Le slogan de l'époque était "Au volant, la vue c'est la vie", qui était collé sur le pare brise arrière de la Simca, sous forme de rectangle jaune autocollant.

C'est la première fois que je vis la marée (à Avranches, au Mont Saint Michel), je me suis baigné à Deauville et à Trouville.

L'été commencé par le grand retour de Muriel Baptiste, se poursuivant par ces vacances, semblait ne jamais avoir de fin.

De Muriel, j'ignorais qu'elle était petite (la télévision surtout à l'époque sans magnétoscope, ne le mettait pas en évidence, qu'elle s'appelait Yvette et non Muriel. Je ne savais pas son âge, si elle était mariée, en somme je ne savais rien d'elle. Je m'en rends compte aujourd'hui. Il n'y avait pas d'internet ou de moyens de communications comme aujourd'hui. Tout ce que je savais, je le glanais dans "Télé Poche".

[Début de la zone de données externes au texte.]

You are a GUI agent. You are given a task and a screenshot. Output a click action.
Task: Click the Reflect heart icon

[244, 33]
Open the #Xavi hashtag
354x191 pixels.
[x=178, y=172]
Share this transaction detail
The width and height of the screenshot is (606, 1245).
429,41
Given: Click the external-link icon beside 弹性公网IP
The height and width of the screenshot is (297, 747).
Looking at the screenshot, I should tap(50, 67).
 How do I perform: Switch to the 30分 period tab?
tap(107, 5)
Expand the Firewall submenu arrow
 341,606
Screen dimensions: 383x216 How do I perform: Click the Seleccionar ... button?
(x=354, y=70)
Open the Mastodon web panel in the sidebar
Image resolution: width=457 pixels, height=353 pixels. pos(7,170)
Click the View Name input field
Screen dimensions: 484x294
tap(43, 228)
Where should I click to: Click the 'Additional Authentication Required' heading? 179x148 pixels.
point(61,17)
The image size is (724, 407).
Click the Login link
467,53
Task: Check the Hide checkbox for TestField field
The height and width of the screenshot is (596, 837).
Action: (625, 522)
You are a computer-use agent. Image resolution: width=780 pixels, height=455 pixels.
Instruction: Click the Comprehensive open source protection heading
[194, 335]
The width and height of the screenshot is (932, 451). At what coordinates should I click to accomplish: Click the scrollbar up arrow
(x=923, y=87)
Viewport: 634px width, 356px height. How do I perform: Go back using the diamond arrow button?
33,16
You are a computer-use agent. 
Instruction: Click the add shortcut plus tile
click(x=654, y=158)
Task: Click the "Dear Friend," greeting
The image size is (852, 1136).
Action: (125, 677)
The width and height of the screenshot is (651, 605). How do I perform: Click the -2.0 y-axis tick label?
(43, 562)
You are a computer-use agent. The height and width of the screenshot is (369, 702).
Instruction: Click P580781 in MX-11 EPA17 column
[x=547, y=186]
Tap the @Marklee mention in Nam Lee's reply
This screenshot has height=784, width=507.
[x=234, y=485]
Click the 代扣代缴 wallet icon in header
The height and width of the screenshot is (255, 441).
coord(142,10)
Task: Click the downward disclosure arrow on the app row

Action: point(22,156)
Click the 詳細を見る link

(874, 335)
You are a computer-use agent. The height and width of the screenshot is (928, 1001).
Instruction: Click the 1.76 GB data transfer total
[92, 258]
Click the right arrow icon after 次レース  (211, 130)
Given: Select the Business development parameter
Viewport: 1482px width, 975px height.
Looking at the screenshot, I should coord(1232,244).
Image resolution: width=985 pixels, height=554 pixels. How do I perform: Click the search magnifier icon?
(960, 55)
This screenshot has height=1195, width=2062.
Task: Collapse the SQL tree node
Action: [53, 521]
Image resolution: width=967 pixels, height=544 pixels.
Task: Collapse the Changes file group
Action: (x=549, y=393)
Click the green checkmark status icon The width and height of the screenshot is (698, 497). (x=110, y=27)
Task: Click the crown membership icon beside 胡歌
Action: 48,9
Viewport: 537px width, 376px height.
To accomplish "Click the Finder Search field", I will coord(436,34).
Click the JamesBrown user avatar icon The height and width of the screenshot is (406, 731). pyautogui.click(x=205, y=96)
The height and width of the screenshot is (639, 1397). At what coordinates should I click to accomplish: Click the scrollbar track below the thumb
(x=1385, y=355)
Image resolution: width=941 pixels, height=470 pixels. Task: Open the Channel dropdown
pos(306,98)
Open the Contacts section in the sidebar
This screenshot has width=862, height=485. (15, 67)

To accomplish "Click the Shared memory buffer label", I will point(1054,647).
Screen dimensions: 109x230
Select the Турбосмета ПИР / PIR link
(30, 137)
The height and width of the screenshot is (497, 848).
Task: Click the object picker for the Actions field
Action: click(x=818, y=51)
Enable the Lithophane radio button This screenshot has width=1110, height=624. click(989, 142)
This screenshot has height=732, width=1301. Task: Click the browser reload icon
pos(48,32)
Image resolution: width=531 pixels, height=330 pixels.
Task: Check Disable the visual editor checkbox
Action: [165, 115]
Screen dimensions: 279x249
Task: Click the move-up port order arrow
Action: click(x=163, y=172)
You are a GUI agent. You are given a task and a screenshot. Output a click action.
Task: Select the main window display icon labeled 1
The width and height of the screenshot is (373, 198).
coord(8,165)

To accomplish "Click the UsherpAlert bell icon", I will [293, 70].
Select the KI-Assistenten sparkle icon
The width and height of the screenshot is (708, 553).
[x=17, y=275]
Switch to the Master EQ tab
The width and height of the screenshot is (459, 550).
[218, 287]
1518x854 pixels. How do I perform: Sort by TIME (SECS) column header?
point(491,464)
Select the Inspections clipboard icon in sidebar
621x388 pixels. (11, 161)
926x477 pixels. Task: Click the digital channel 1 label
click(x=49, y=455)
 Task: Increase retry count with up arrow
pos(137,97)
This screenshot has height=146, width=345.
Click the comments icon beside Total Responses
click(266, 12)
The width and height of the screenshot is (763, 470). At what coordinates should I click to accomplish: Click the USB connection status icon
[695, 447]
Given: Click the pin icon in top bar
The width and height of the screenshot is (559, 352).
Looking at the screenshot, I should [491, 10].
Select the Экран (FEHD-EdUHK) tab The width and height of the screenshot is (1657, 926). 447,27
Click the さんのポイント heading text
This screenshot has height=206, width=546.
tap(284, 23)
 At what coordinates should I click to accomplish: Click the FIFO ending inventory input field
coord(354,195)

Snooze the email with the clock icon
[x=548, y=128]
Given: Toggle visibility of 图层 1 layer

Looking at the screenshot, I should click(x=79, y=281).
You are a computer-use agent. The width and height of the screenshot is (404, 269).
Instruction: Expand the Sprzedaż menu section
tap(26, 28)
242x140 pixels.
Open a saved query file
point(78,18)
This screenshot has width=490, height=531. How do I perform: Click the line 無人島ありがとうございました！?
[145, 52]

Mais de cette actrice qui n'avait pas atteint la célébrité d'une Bardot ou d'une Deneuve, j'aimais le mystère, le secret de sa vie, et au fond, cela ne me gênait pas qu'elle ne soit pas plus connue, je la gardais pour moi. Du moins en avais je l'illusion.

J'avais trouvé je ne sais où que Muriel est un dérivé de Marie.

Muriel, sans le savoir, a pris la place de ma première petite amie, ou de mon amour d'enfance, de mon premier amour, celui que l'on n'oublie jamais.